None of the above should be a surprise. Why? Since 2018, the Center for Disease Control’s (CDC) budget for epidemic prevention programs has been cut by 80%, scaling back efforts in 39 of 49 countries (including China). The Trump administration’s proposal for the 2020/2021 budget is to make similar cuts to the National Institute of Health (NIH). Yet, now we hear that both the administration and congress are talking about spending as much as $9 billion on emergency funding to both CDC and NIH.

So what did the country gain from the budgets cuts other than a lack or preparedness for the kind of health threat the coronavirus represents? I suspect this might be a case of penny-wise-and-pound-foolish.

I live in Washington state, and as of this writing we have already had nine confirmed deaths due to the coronavirus. This seems significant when compared to the minimal country-wide impact of ebola virus scare of 2014 when the federal government seemed to act in a coordinated and effective manner.

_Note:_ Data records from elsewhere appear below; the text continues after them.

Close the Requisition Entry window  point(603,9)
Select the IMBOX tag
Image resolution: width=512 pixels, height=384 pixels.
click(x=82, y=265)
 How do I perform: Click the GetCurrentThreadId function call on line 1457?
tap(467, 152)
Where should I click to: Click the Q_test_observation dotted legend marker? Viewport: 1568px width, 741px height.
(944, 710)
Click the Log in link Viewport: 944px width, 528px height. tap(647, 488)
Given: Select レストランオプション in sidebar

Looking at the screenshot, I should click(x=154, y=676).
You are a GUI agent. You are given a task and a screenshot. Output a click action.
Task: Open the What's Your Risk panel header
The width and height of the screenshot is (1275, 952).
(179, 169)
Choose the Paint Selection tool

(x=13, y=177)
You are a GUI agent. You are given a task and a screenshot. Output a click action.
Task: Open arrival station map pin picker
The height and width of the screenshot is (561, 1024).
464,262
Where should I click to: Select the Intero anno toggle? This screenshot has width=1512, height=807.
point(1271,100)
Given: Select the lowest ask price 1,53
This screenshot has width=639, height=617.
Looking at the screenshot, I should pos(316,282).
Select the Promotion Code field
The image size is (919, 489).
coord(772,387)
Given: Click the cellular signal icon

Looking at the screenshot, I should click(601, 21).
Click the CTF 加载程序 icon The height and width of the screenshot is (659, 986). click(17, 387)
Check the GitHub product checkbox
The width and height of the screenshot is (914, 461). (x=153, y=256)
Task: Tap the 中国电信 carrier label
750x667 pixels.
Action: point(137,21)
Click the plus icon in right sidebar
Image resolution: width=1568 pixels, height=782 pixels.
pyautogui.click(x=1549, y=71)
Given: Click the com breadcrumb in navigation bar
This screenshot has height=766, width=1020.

I’ve always been a fan of preparedness rather than firefighting. Especially when we know that the possibility of a larger world-wide epidemic is not an if but a when. The United States participates in world trade, so regardless of which country it may emanate from, there is always the possibility of that health-related threat coming to our shores.

It is better—and less costly, both in terms of the federal budget and U.S.-based manufacturing—that this country adequately fund those governmental institutions that will be the front line in defending us from such threats.